If you take a look at the Wikipedia entry you'll see that it's active in legend and the onomatopoeic nature of the birds name reflecting its challenging call is reflected across Australia and other countries too. The -ing or -in ending to a place name is similar to that of -up or -oop in other Nyoongar places, so if you're ever wondering where Chittering the town got its name from, that's where.

A familiar sight at many coastal places this seabird has a poor reputation for chip thievery amongst wadjelas, but must be respected for the cleansing (and something of a reverse psychopomp role) it plays in the Nyoongar spirit world as well as the physical one.

Common Name - Silver Gull
Scientific Name - Chroicocephalus novaehollandiae 
Southwestern dialect -  Djidjinak
Southeastern dialect - Neridja
Northern dialect - Djeringkara
Languages Other Than English program (as taught in primary schools accepted usage) - Djeringkara

A bird that you might see around is a boldly marked black and white character, often seen in pairs. When someone pointed it out as a 'baby magpie' to me I had the painful duty of explaining how to distinguish birds by looking primarily at their beaks. I was actually aghast that someone could have lived in Australia all their life and not realise it was a separate species. Again, the useful Nyoongar way of naming birds by their calls is reflected in all of the names. This is a species that duets, but as the reply notes are close together many people don't realise they're listening to two birds at the time.

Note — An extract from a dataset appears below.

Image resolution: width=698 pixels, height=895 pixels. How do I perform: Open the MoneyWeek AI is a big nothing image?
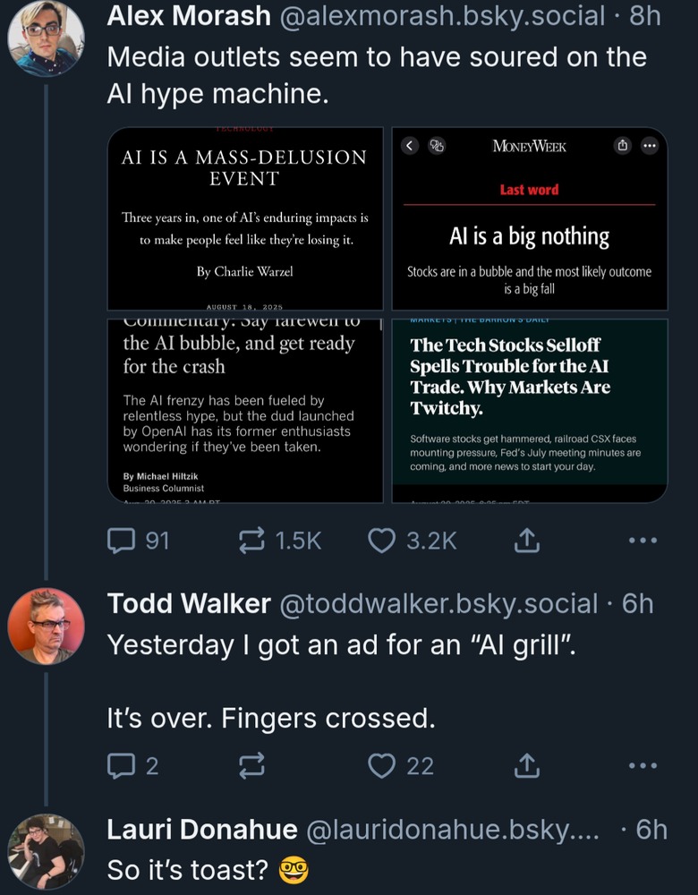click(x=529, y=218)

Common Name - Magpie-lark, Murray magpie, Peewit, mudlark 
Scientific Name - Grallina cyanoleuca 
Southwestern dialect -  Dilaboort
Southeastern dialect -Beyik-beyik
Northern dialect - Dilabit
Languages Other Than English program (as taught in primary schools accepted usage) - Diliboort

This bird is extent in legend across the continent. It gets in the newspapers. It's raised the sky and created the first sunrise (which it reminds us of every morning) and it's fierce in defending the children. In Esperance it talks of its missing relative in the morning. It's been called a murderbird and it's the only bird to possess two windpipes and to be able to do chords. It is the Australian Magpie and is where Coolgardie got its name, so the name hadn't changed much even that far East, well out of Nyoongar boodjar.

Common Name - (Australian) Magpie
Scientific Name - Glossopsitta porphyrocephala
Southwestern dialect -  Koobari
Southeastern dialect - Goobardi
Northern dialect -Koolbardi
Languages Other Than English program (as taught in primary schools accepted usage) - Koolbardi

This bird you'll find in most gardens that have nectar bearing flowers. Its common name is a bit of a mistake - it's one of the least musical of the honeyeaters, but it does have its moments. It's probably the most seen round about Perth gardens. Olive colouring and a black and yellow eyestripe are the main fieldmarks. Birdwatchers can only compliment the Nyoongar for being sensible enough to name birds for the sound they make, because you're far more likely to hear a lot of the birds you see in the Australian bush, before you see them. If you ever do!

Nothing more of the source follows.